Se le competenze non bastano: l’importanza dei soft skills
Torno ancora sul tema della formazione, a valle dell’IFAC Workshop on Internet Based Control Education che si è tenuto a Brescia a inizio novembre e che ha visto la partecipazione di più di 50 esperti dell’insegnamento dei controlli automatici provenienti da tutto il mondo. Nel corso del convegno sono stati mostrati molti strumenti efficaci soprattutto per la realizzazione di laboratori virtuali e remoti che permettono allo studente di comprendere al meglio concetti teorici e favoriscono l’apprendimento di metodologie di forte rilevanza industriale.
Una delle discussioni più interessanti ha riguardato tuttavia l’impiego di tecniche di insegnamento (o, sarebbe meglio dire, di apprendimento) che si possono definire di tipo innovativo e per le quali la rete gioca un ruolo determinante. Ad esempio, la flipped classroom, che prevede che gli studenti si documentino individualmente su un certo argomento prima della lezione (mediante libri, o soprattutto video preregistrati e disponibili su web) e sfruttino in seguito le ore di presenza del docente al fine di chiarire i dubbi e risolvere problemi. Oppure l’utilizzo di sondaggi effettuati durante la lezione per sapere in tempo reale se un argomento è stato capito da un’ampia percentuale degli studenti o se un esercizio assegnato è stato svolto correttamente.
In generale, è evidente come questi strumenti siano efficaci soprattutto nel momento in cui il loro utilizzo serva per coinvolgere maggiormente lo studente nel processo formativo. D’altro canto è emerso anche – e questa è anche la mia esperienza personale – come molto spesso gli studenti siano riluttanti nell’essere coinvolti in prima persona durante le lezioni (ad esempio se vengono chiamati a svolgere esercizi di gruppo) e preferiscano un approccio più tradizionale in cui, in modo passivo, seguono la classica spiegazione alla lavagna.
Spostando il discorso su un piano parallelo, probabilmente più interessante per l’industria, e semplificando forse oltre il lecito, noto che negli studenti vi è frequentemente una dicotomia tra quella che è la voglia (quasi sempre presente) di imparare la materia e quella di imparare quei soft skills (capacità di parlare in pubblico, di lavorare in gruppo, conoscenza delle lingue, ecc.) che sono al giorno d’oggi sempre più importanti per poter competere nel mercato del lavoro, ma la cui coltivazione è spesso trascurata.
In questo contesto anche le aziende di automazione, che quasi quotidianamente (per fortuna!) mi chiedono di segnalare loro bravi ingegneri neolaureati per possibili assunzioni, a volte preferiscono persone con specifiche competenze da inserire subito in una determinata posizione senza necessità di ulteriore formazione. Altre invece preferiscono una persona che, pur in assenza di conoscenze particolari, sia più capace di imparare e quindi maggiormente adatta ad un lavoro più flessibile.

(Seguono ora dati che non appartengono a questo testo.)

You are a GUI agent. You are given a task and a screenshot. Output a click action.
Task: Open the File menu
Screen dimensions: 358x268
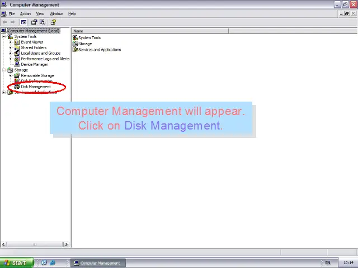point(11,13)
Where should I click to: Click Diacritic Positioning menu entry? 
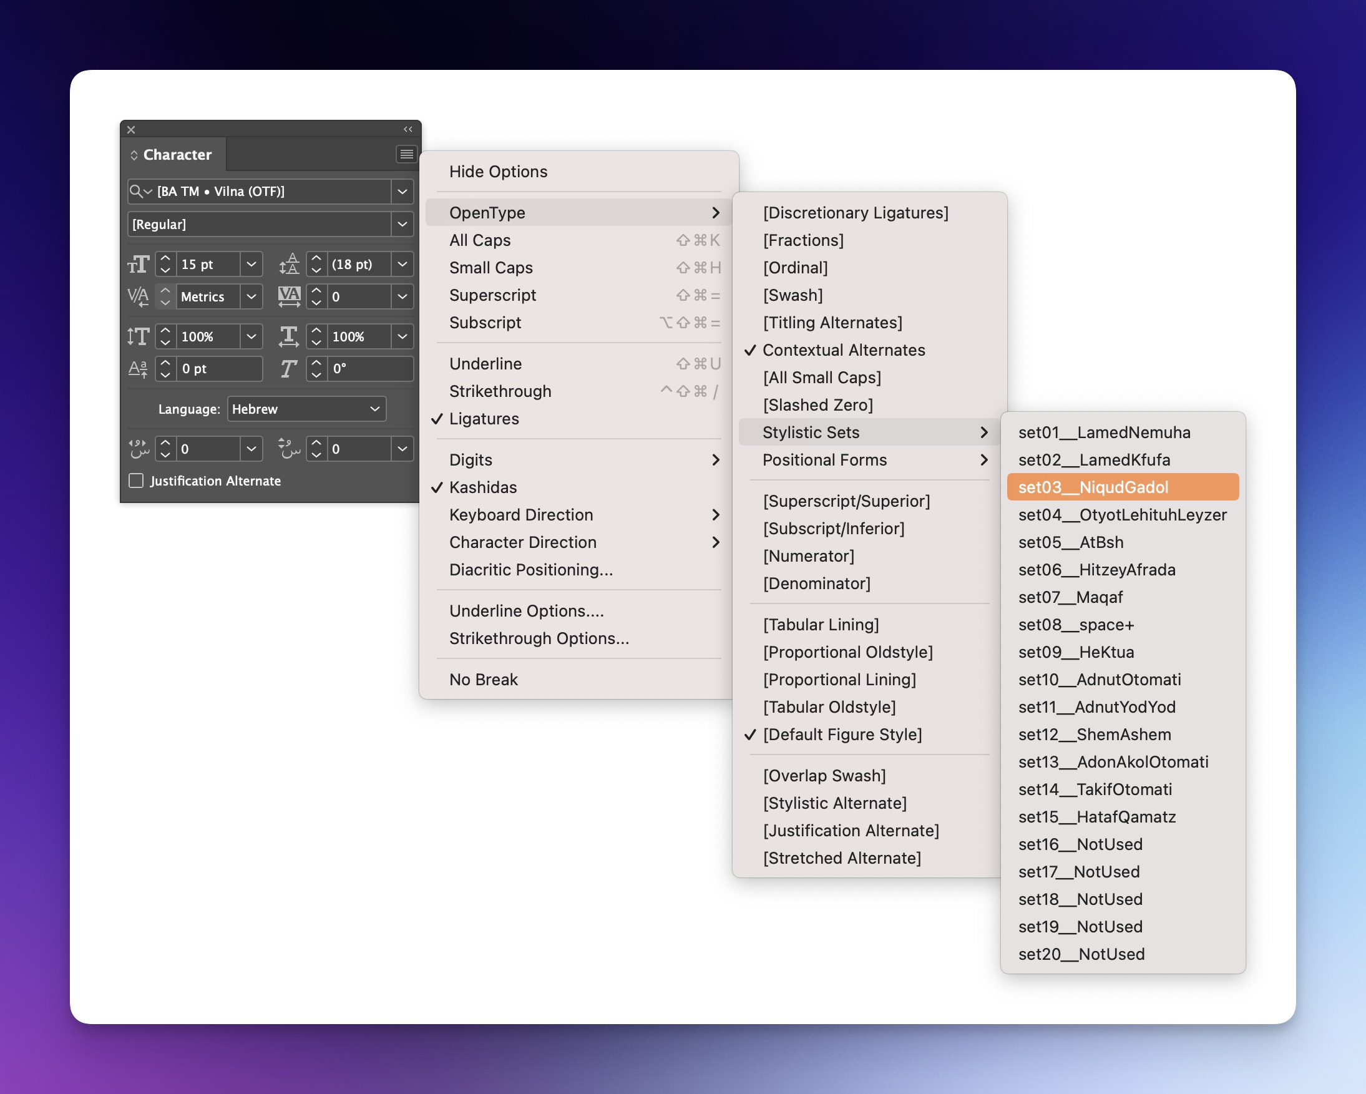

È quindi indispensabile continuare a riflettere su questi aspetti e che il dibattito e l’investimento sulla formazione sia continuo e soprattutto condiviso tra università e aziende, al fine di migliorare la qualità delle risorse umane che rappresentano comunque la vera ricchezza di un sistema. Sicuramente un ruolo importante per questo fine lo possono giocare quelle associazioni culturali come ad esempio ANIPLA in cui le due realtà convivono efficacemente.